Regular Expressions: Practical Guide with 20 Ready-to-Use Patterns
22 February, 2026 Web
Regular expressions are one of those tools that every developer uses but few truly master. A well-crafted regex can replace 50 lines of string manipulation code. A poorly crafted one can bring your server to its knees. This guide covers the fundamentals and gives you 20 production-ready patterns you can use immediately.
What Are Regular Expressions?
A regular expression (regex) is a sequence of characters that defines a search pattern. At its core, a regex engine scans a string and reports whether the pattern matches, and optionally where and how many times.
Two major flavors exist in practice:
- PCRE (Perl Compatible Regular Expressions) - used by PHP, Python, Ruby, and most modern languages. Supports lookaheads, lookbehinds, named groups, and backreferences.
- POSIX - older standard used in Unix tools like
grep,sed, andawk. Less capable, no lookaheads, but widely available.
When to use regex:
- Validating input format (email, phone, postal code)

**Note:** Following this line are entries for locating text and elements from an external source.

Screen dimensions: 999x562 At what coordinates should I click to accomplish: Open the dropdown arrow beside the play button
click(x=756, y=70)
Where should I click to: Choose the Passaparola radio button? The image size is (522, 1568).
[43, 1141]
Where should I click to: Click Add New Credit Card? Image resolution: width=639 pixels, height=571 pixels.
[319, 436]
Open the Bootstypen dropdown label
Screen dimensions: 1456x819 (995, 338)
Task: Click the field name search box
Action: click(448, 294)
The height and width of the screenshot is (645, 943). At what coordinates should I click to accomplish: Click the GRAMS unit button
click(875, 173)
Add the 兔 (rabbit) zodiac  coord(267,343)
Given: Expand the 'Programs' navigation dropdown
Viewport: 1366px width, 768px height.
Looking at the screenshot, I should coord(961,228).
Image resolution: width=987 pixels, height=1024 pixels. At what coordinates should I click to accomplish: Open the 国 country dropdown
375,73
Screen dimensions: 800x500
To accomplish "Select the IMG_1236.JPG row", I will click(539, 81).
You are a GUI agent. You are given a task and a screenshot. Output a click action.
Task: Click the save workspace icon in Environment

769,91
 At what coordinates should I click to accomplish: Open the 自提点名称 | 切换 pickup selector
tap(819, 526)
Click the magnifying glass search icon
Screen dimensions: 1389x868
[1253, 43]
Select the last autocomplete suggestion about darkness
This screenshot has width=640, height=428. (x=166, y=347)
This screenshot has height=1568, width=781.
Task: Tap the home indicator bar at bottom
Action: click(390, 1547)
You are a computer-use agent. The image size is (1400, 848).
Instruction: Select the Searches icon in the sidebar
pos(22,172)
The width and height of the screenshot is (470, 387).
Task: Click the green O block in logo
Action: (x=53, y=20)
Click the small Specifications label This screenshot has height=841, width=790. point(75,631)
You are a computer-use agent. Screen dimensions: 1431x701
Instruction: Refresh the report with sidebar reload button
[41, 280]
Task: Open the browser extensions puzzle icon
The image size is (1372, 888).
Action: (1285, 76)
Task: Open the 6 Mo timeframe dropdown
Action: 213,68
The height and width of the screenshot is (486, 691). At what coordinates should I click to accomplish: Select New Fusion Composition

- Extracting structured data from unstructured text
- Search-and-replace with patterns
- Parsing log files and configuration formats
When NOT to use regex:
- Parsing HTML or XML (use a proper DOM parser)
- Parsing JSON (use a JSON library)
- Any recursive or deeply nested structure
- When a simple
string containsorsplitwill do the job
Basic Syntax
A regex pattern is a sequence of literals and metacharacters. Literals match themselves - the pattern cat matches the string "cat" exactly.
Metacharacters have special meaning: . * + ? ^ $ { } [ ] | ( ) \
To match a metacharacter literally, escape it with a backslash: \. matches a literal dot, \( matches a literal parenthesis.
Pattern: hello\.world
Matches: "hello.world"
No match: "hello_world"
Character Classes
A character class matches one character from a defined set.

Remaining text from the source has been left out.